Le tribut levé directement sur le public était sans conséquence, comparé aux allocations de l’Etat ou des grands, et ces allocations ne se proportionnaient guère au rang que la postérité devait assigner aux bénéficiaires : Benserade avait 10 400 francs, tout autant que La Bruyère, et Corneille n’alla jamais à 7 000 francs.

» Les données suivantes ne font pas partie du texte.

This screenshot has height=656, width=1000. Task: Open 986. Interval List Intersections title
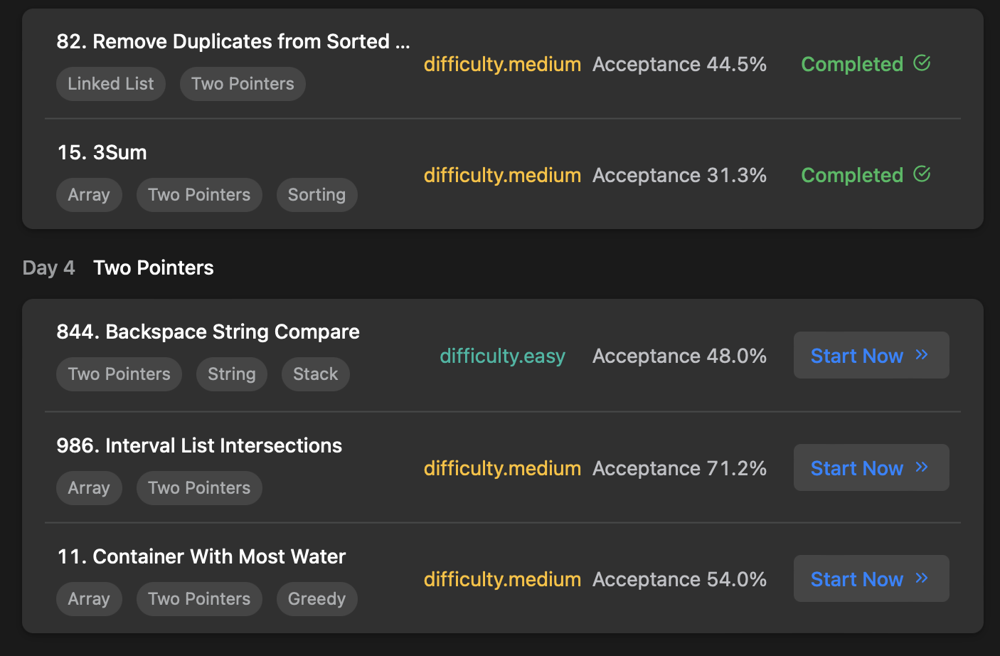(199, 446)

L’exemple de Corneille est typique ; peu à l’aise de son chef, ayant six enfans à élever, il prétendit vivre de sa plume. Cela lui fut tout à fait impossible, et sa prétention fit scandale. Le ménage Pierre Corneille possédait vers 1650 une quarantaine d’hectares de biens-fonds, pouvant rapporter 11 à 1 200 francs, une maison à Rouen, une autre aux Andelys et quelque 60 000 francs d’argent qui, placé à 7 pour 100, — taux ordinaire des rentes constituées sous Mazarin, — lui procurait un revenu de 4 200 francs. A sa mort, en 1684, le grand Corneille se trouvait avoir mangé peu à peu son capital mobilier pour établir ses enfans ; il venait même de vendre sa maison de Rouen pour payer la dot au couvent d’une de ses filles. Loin d’avoir jamais fait de folies, il passait pour serré et on lui reprochait d’être cupide.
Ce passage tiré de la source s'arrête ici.